David Mlcoch, co-founder & CEO of Asteroid, on browser automation and the last mile problem of AI

Interview
we also combine it with a hybrid approach of computer use where it's looking at screenshots
Analyzed 4 sources

The hybrid screenshot approach is what turns browser automation from brittle scripting into software that can survive messy real websites. HTML and DOM access is faster and cheaper when buttons, forms, and fields are cleanly exposed in page code. Screenshot based computer use is the fallback for popups, canvas elements, remote desktops, and odd legacy portals where the page structure is incomplete or misleading. Asteroid is effectively routing each step through the cheapest method that still works reliably.

  • Traditional tools like Selenium and Playwright break when a selector changes or a new popup appears. Asteroid still uses Playwright underneath, but adds models that can look at the page like a human and decide what to click when the code level path is too brittle.
  • This matters most in insurance, healthcare, and supply chain workflows, where workers spend hours inside old portals with branching forms, hidden fields, and systems with no API. In those environments, screenshot understanding is less a nice feature and more the difference between partial automation and actually finishing the job.
  • The same split is now showing up across the market. OpenAI and others pair a faster text browser with slower vision based browsing, while Browserbase focuses on the hosted browser infrastructure layer. Asteroid is packaging that stack for repeated enterprise workflows, especially for non technical operations teams running large volumes in parallel.
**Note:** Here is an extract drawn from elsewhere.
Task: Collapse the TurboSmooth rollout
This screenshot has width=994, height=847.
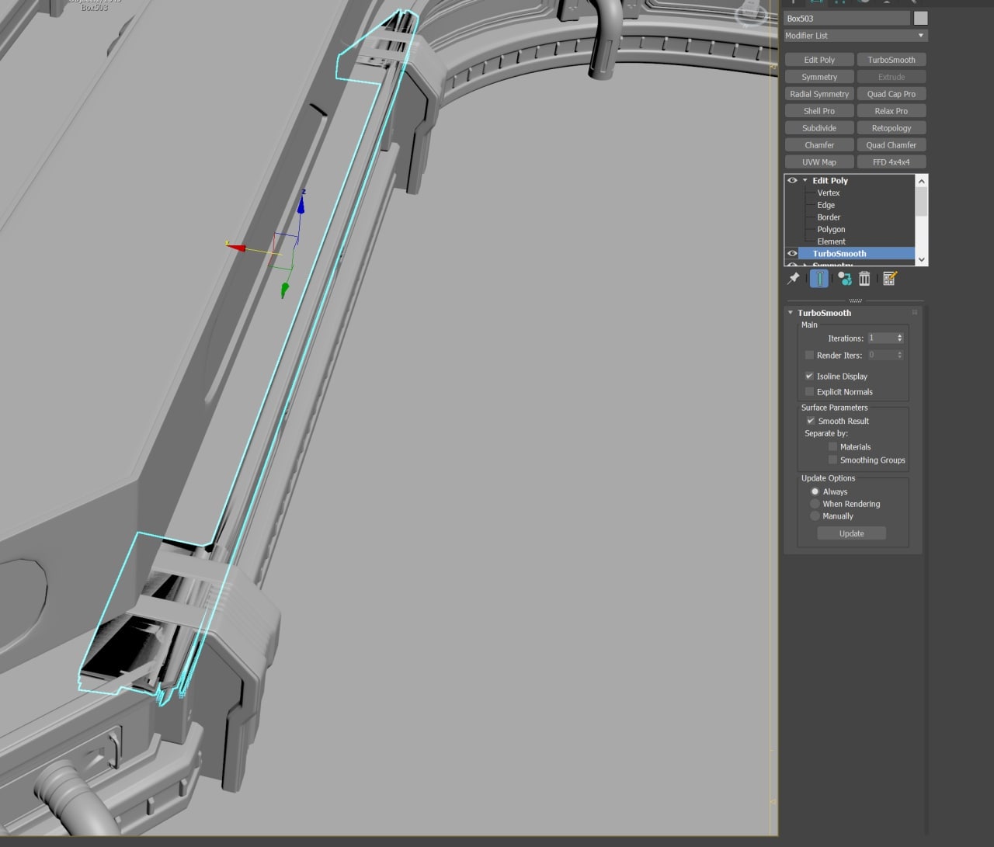Action: point(791,313)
Over time, more browser automation will compile repeated tasks into reusable scripts and reserve screenshot based reasoning for the weird edge cases. That pushes the market toward a two layer stack, with foundation models providing generic computer use, and workflow companies like Asteroid winning by deciding when to use vision, when to use DOM actions, and how to operate thousands of runs reliably inside enterprise processes.